Rather like the auto-map, Circle of the Moon's experience points and dual-select systems (DSS) are very RPGish. Experience points are collected by defeating enemies, and once a certain number have been accrued, Graves goes a level up. On the other hand, collecting DSS cards from defeated enemies and secret areas gives you a more varied arsenal to play with in certain tricky situations. DSS cards come in two categories; Action and Attribute, and when one card from each category is combined, you can use specialist attacks, which are often particularly useful against bigger, nastier enemies. The graphics are one area of Circle of the Moon which might have done with a little work. They are very SNES-like, despite the GBA's extensive capacity to go beyond that, and although pretty, they are unlikely to catch anybody's attention. Retained are the multiscrolling backgrounds from the Super NES era (which help manifest the illusion of depth), but these are absent in a number of areas, which is frankly a bit peculiar. One of the other quibbles I have on the graphical side of things is the character animation, or distinct lack thereof. Graves looks no different to Belmont, granted, but that's no excuse for the lack of frames in his movement! It's like watching someone moonwalk forwards very awkwardly whenever he decides to shuffle along. To complete the graphical complaints section, there's the "contrast issue". I say issue, but to Konami it's a bleedin' feature. Already labouring under a barrage of complaints about the lack of backlighting and difficult to see LCD graphics, the Game Boy Advance now welcomes a game where the developers have purposefully toned down the contrast in order to create a mood. Frankly guys, you needn't have bothered, but I guess you weren't to know. It's not that much of an issue if you play in reasonable light anyway (and you shouldn't be playing Circle of the Moon without giving it your full attention, really, which means decent lighting), so we won't deduct merit points here.

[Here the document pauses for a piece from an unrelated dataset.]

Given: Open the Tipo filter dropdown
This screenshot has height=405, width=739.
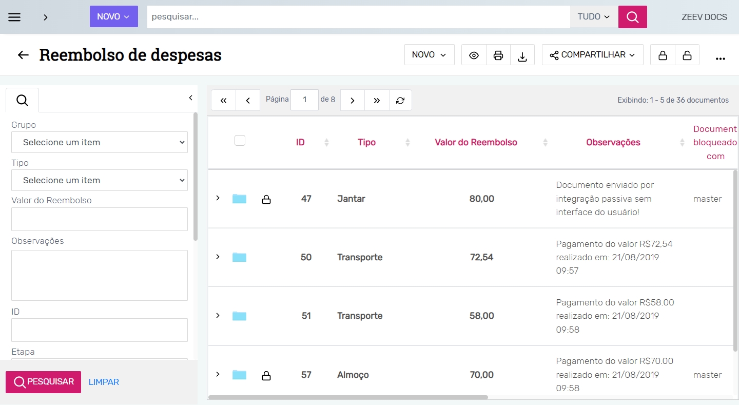Looking at the screenshot, I should point(100,180).
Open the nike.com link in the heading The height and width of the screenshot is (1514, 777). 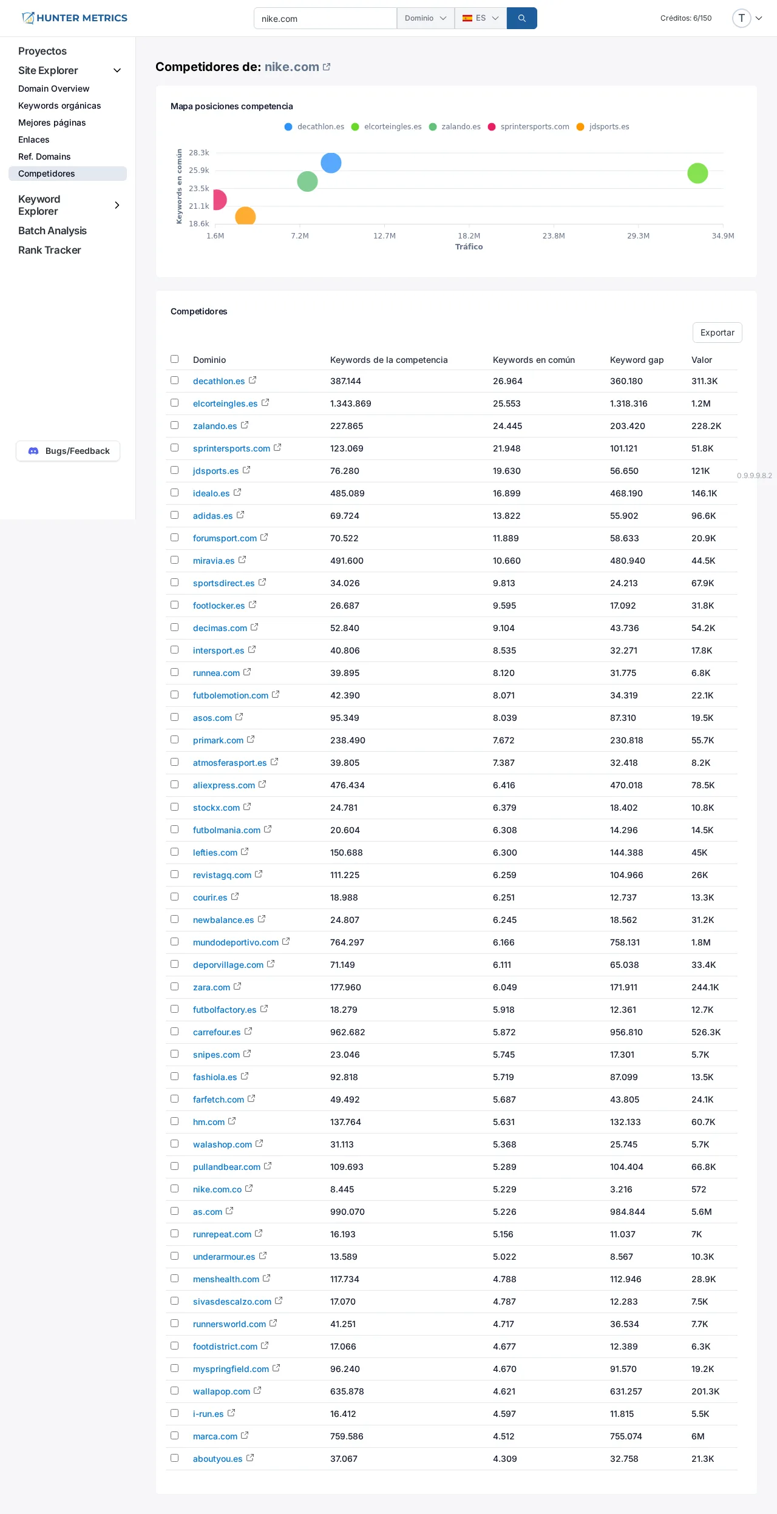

Back on the other foot again though, and you simply cannot question the gameplay. It's a surprisingly difficult game at times, but it's never frustrating or tedious; you always want to keep playing until you're through, which is one of the biggest assets any game can ever boast. To put it into perspective, in one of my other favourite GBA launch titles, Super Mario Advance, you get to play with a number of characters and in a variety of worlds, but ultimately you're doing nothing but bop people with plants and shrubs from end to end. The gameplay doesn't get much more advanced. In Castlevania though, every new turn is a potential upgrade to your armoury, and there are techniques to learn gradually from start to stop. In terms of replay value, we don't know yet, unlike every other launch title we still haven't finished Circle of the Moon. It's big, it's sprawling, and it gives you something new to play with every few minutes. That's textbook gaming, that. Castlevania: Circle of the Moon feels more like Super Metroid Advance than Castlevania Advance. The idea of "levels" is gone, replaced by a single, overpowering castle of epicurean proportions, and the execution (apart from some occasionally questionable graphics) is spot on. A fantastic game from the "just one more go" school of development. Kudos to Konami.